El viejo es todo ese océano convulso y obstinado al agarrarme por el cuello de la camisa. Me zarandea de un lado a otro y amenaza con estrangularme, en sus pupilas fulgura la chispa de la locura, sacando fuerzas de donde no las tengo por fin consigo librarme de sus manazas de gavilán.

—¿A quién he de haber traído? —consigo al fin preguntar.

—A la Navidad—gime el pobre anciano—A la ingrata Navidad, dígale que vuelva, no soporto la vida sin ella.

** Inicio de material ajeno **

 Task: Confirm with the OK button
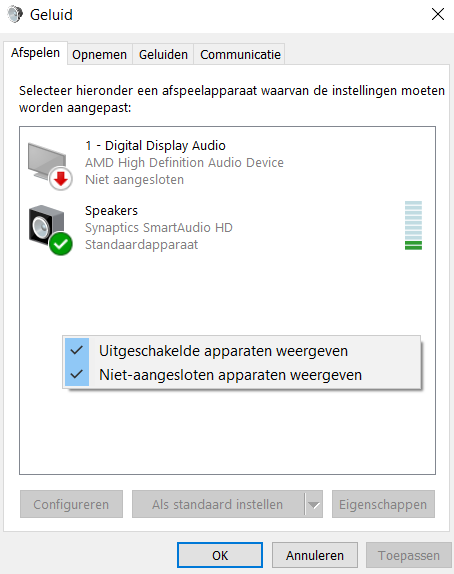220,555
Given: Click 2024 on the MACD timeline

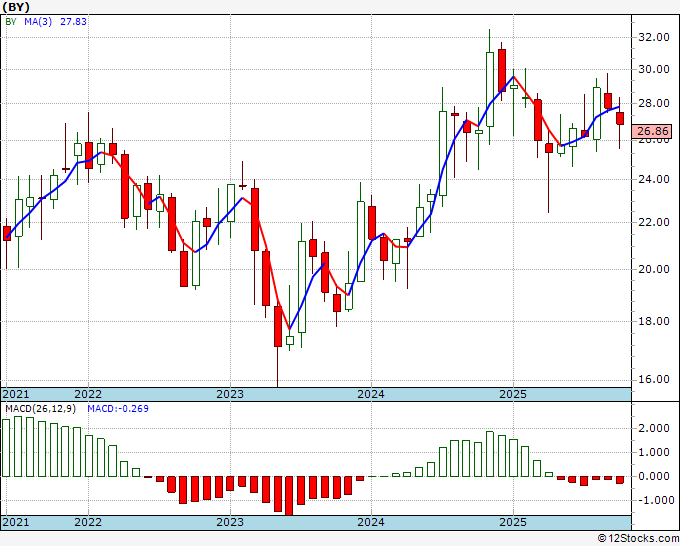Looking at the screenshot, I should 371,522.
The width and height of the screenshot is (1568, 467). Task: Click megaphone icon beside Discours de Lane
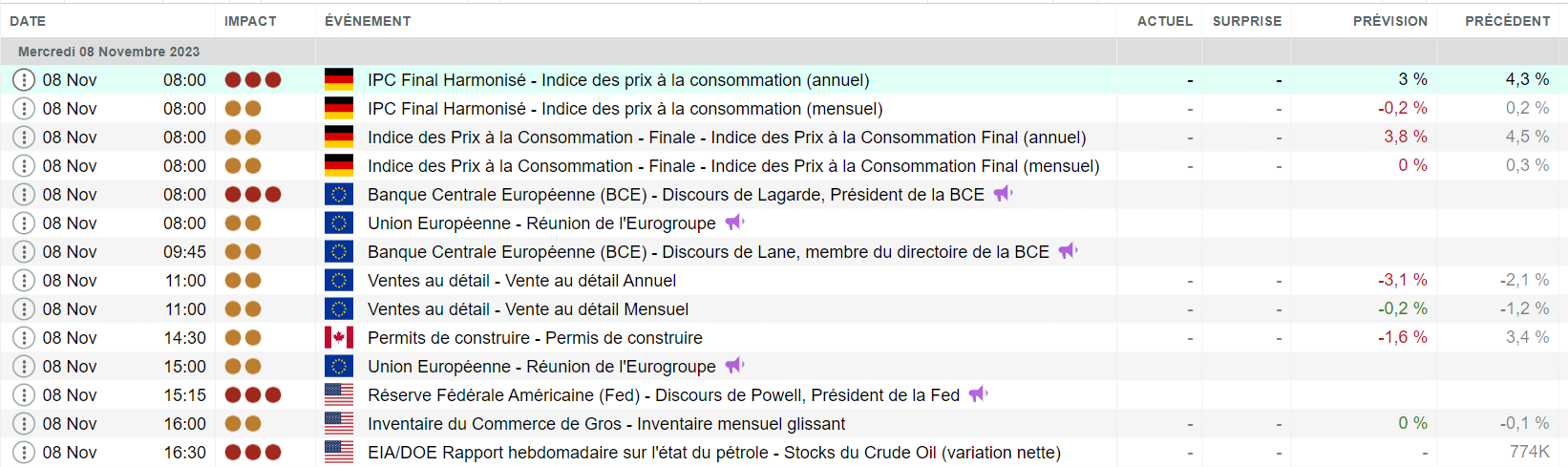(1068, 251)
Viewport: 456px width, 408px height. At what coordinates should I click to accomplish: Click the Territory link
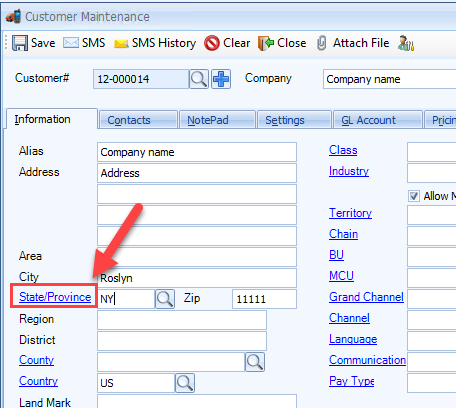[350, 213]
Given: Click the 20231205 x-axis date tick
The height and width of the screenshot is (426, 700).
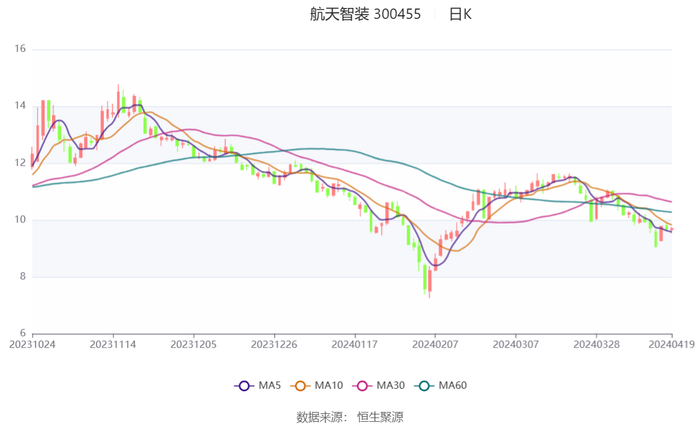Looking at the screenshot, I should [193, 344].
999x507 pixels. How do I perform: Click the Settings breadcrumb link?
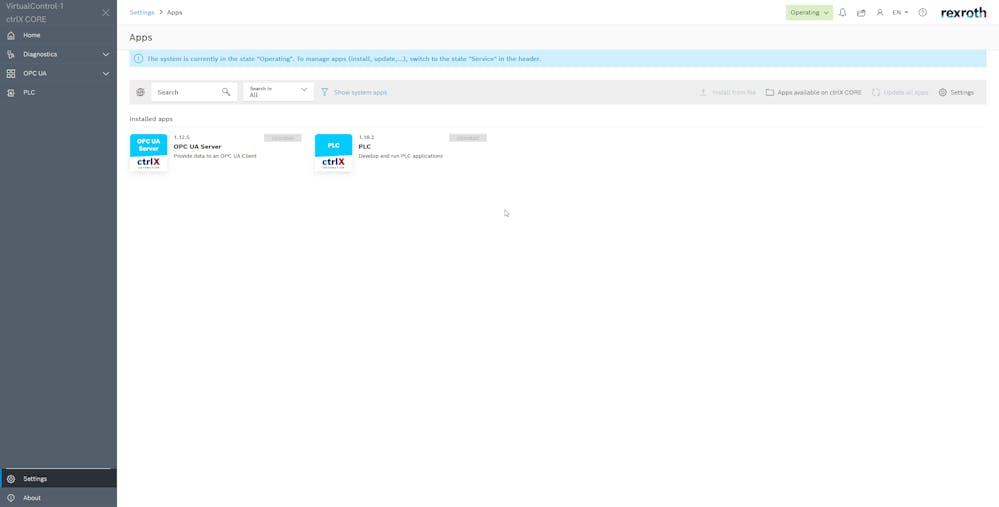click(x=142, y=13)
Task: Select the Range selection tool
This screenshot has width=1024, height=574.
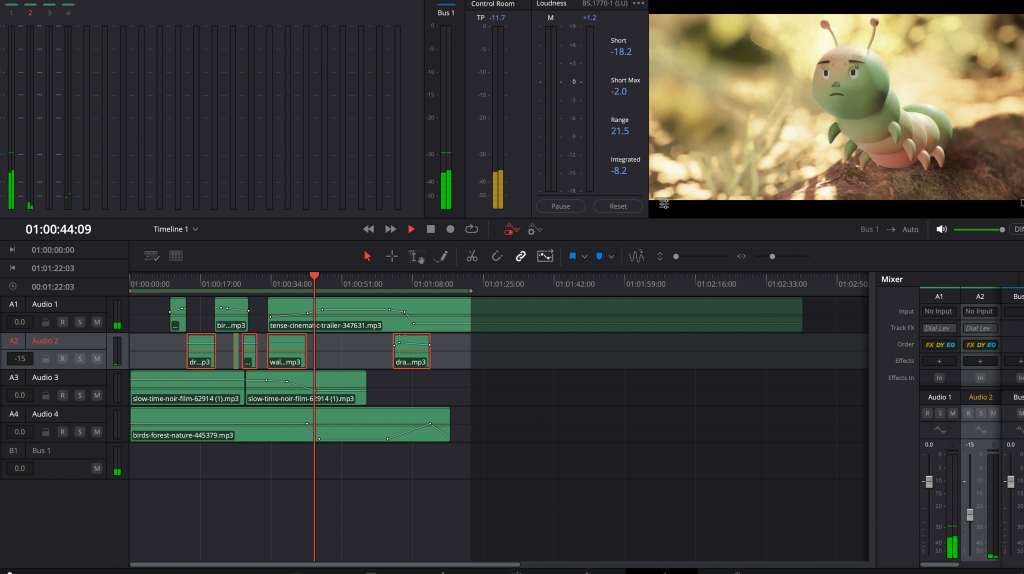Action: click(392, 256)

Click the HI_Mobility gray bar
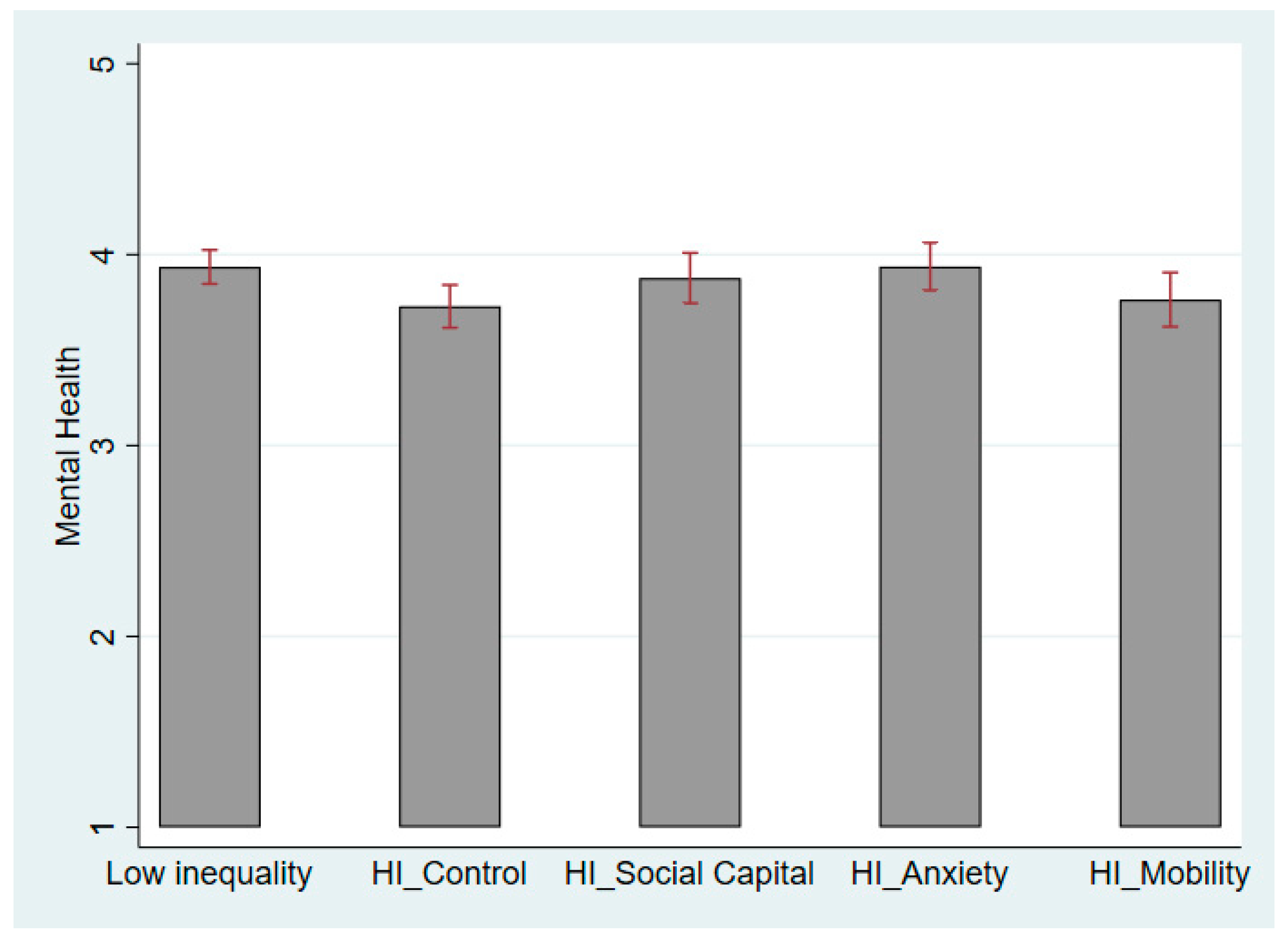pos(1170,563)
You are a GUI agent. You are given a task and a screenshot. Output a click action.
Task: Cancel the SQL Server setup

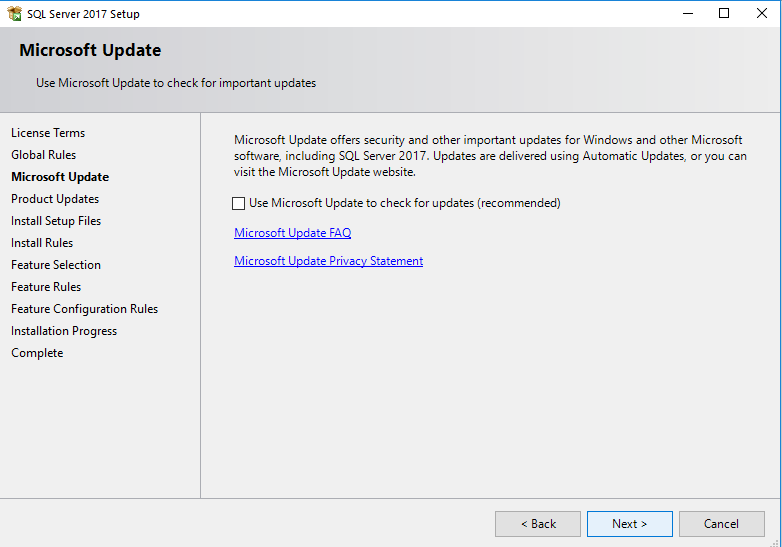point(721,524)

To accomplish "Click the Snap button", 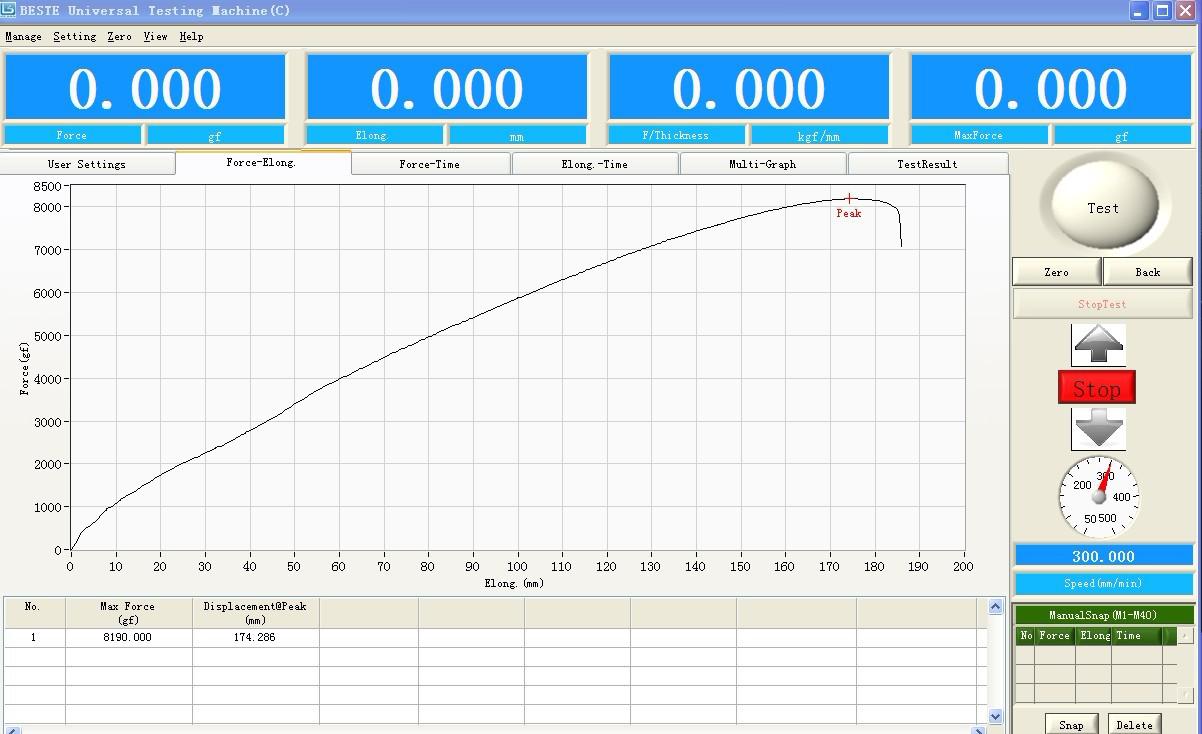I will click(x=1071, y=724).
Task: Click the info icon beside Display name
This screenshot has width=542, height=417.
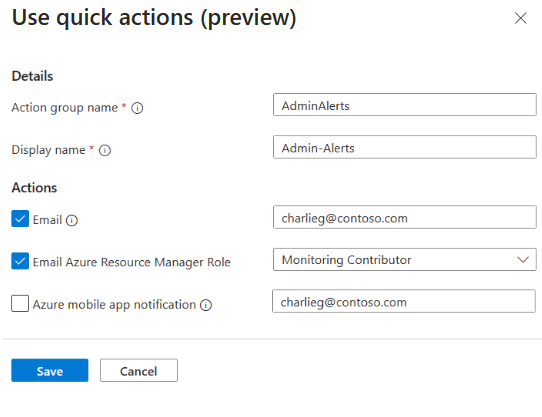Action: [x=105, y=150]
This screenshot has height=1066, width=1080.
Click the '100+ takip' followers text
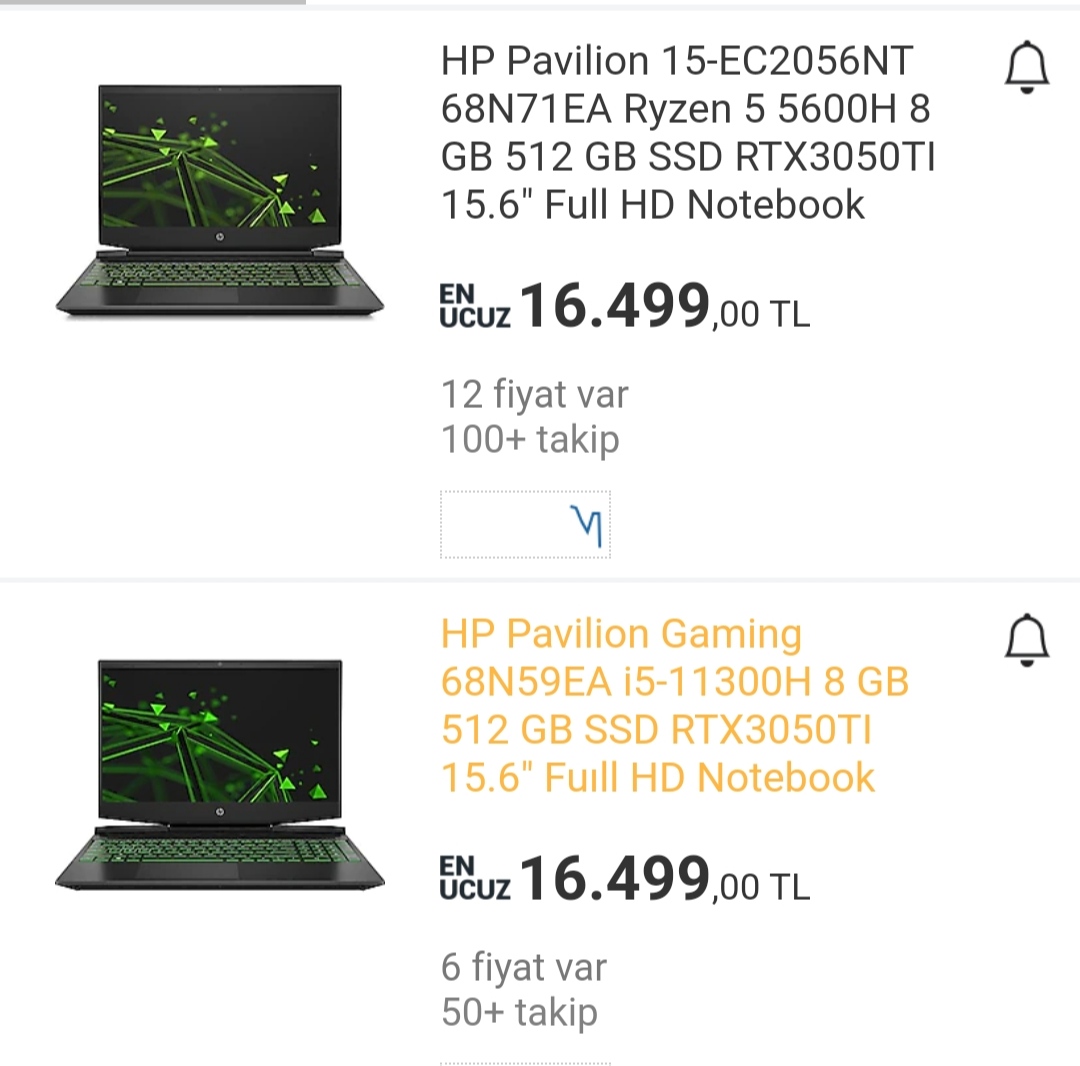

Allá, del otro lado de la isla, hay una vida distinta, una ciudad que no se conmueve con el sufrimiento de los pobres. Por esta época la gente se pierde en apariencias y soberbias, los abuelos sucumben ante unos parientes indiferentes, son enviados a los asilos para que se ocupen de ellos y así contribuyan a solucionarles de alguna forma el problema. La vida se ha vuelto un caos, la nieve no desciende como en Navidad, los hospitales se hallan abarrotados sin camas para los enfermos, y el amor que en diciembre urgía por Navidad ahora es un viejo aterido y olvidado por siempre desde que la noche buena escapó hacia la ciudad.

—Díganle que regrese la muy malagradecida—grita una voz disidente en el puerto.

Se ha vuelto costumbre por Navidad escuchar las voces en el puerto de alguien que despotrica contra una mujer que abandonó su pueblo y se perdió en la sórdida ciudad sin que jamás se supiera de ella. Alrededor de su partida se han hilvanado una serie de narraciones, pero la que más respaldo tiene es aquella que cuenta don Vicente Lombardo a los turistas que a finales de año visitan esta isla tropical.